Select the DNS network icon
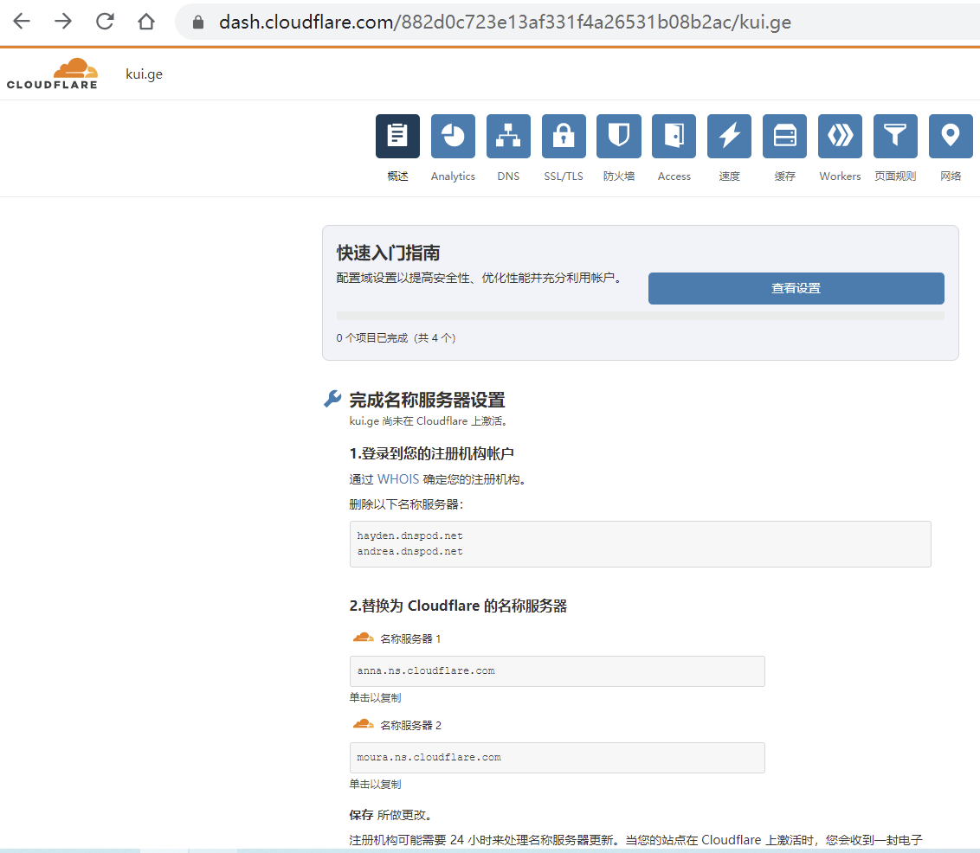The image size is (980, 853). click(x=508, y=136)

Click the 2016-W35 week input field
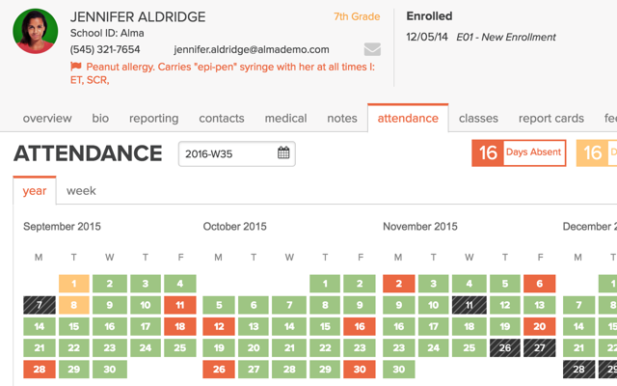pyautogui.click(x=228, y=153)
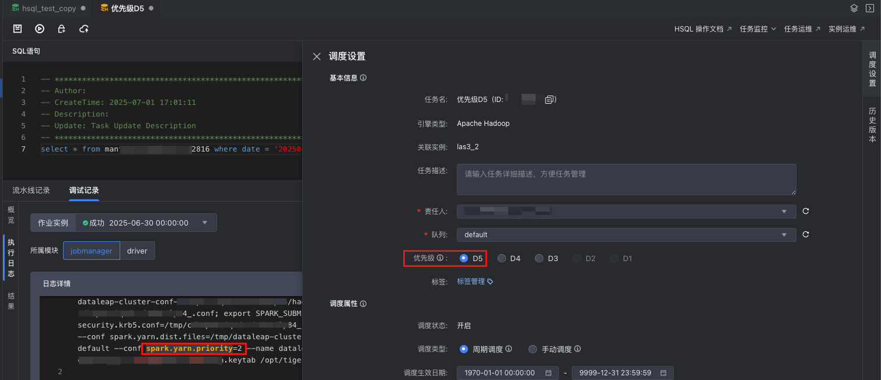The height and width of the screenshot is (380, 881).
Task: Select priority D4 radio button
Action: click(x=502, y=258)
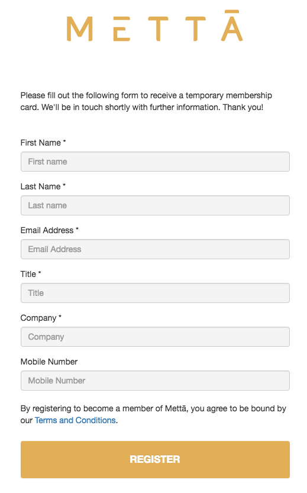Click the letter M in the logo
307x493 pixels.
coord(79,29)
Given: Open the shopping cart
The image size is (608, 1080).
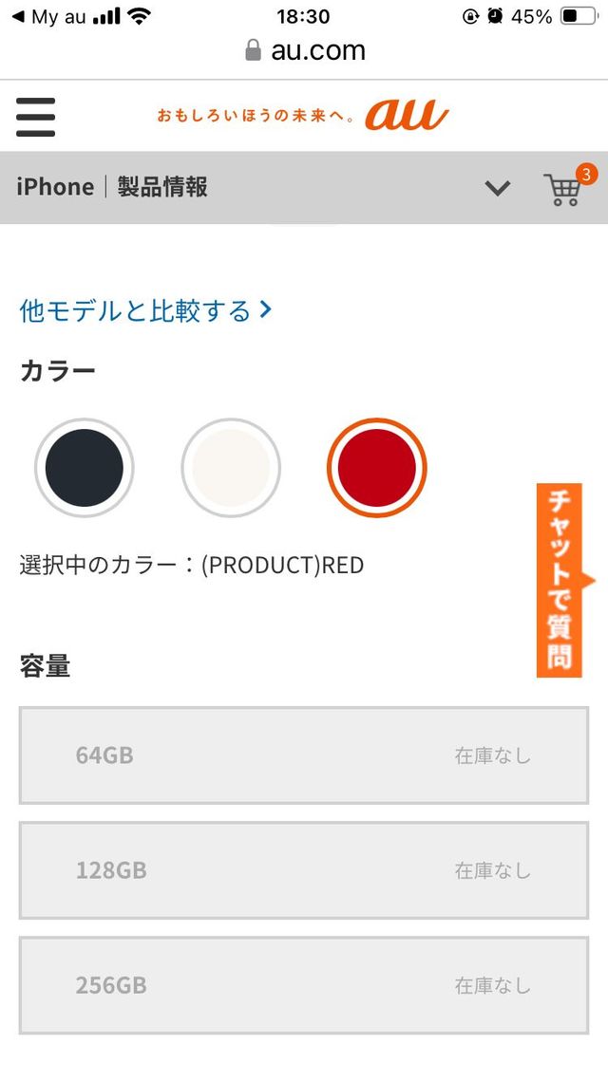Looking at the screenshot, I should pyautogui.click(x=563, y=189).
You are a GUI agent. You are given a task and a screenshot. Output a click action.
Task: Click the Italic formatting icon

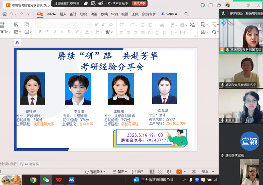coord(47,32)
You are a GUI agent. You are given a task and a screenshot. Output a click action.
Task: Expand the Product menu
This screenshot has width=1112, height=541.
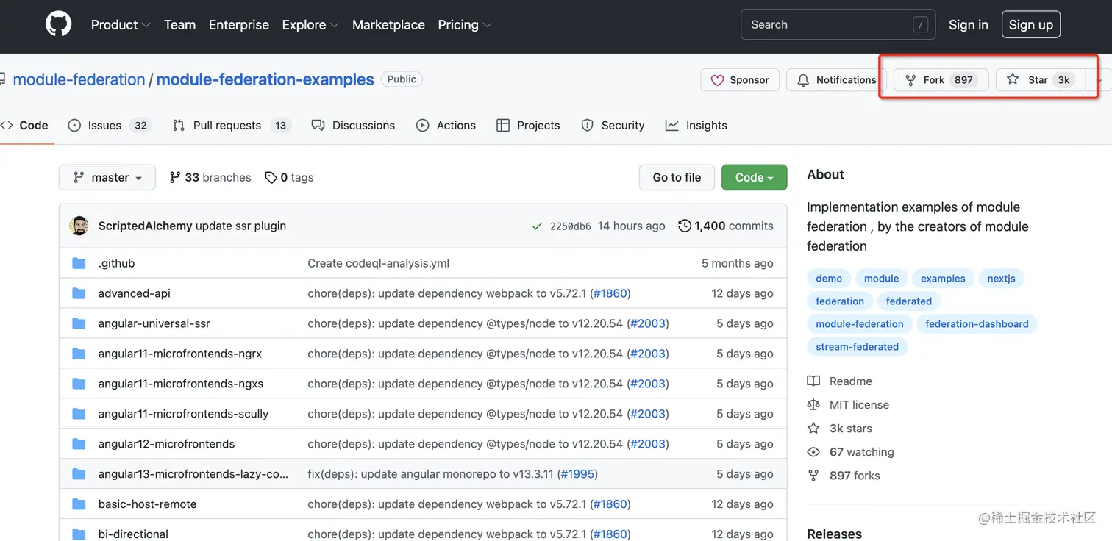click(x=120, y=24)
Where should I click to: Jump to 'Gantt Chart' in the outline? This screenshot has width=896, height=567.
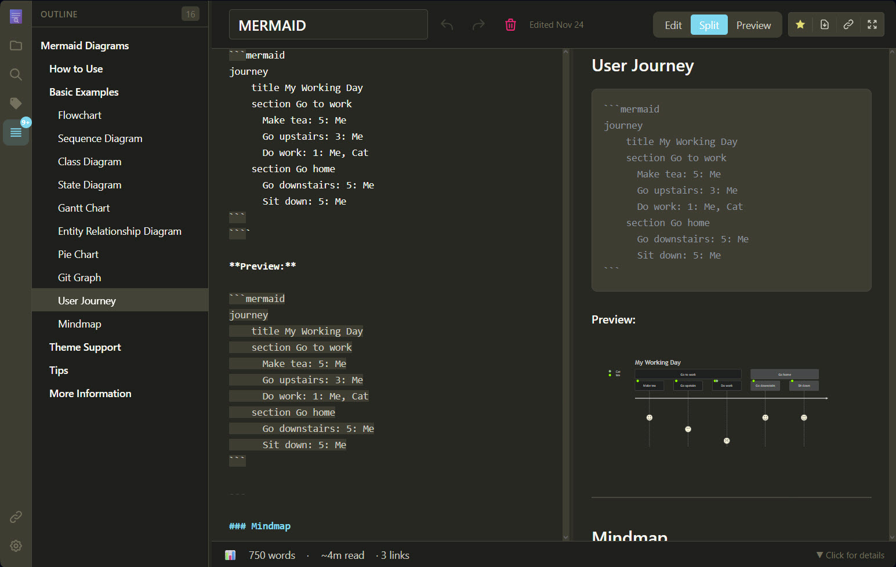click(84, 208)
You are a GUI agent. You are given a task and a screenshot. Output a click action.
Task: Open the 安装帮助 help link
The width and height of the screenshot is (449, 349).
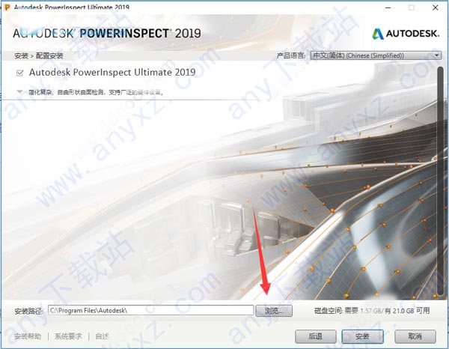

——

* **Task requirements**:
Excluding all pictures, print exactly and only the lines from the line with "This screenshot has width=1112, height=541." through the end of the records above, both ends included.

* **Output for this task**:
This screenshot has width=1112, height=541.
click(x=120, y=24)
Where should I click to: Jump to 'Gantt Chart' in the outline? This screenshot has width=896, height=567.
click(84, 208)
You are a GUI agent. You are given a task and a screenshot. Output a click action.
Task: Open the 安装帮助 help link
The width and height of the screenshot is (449, 349).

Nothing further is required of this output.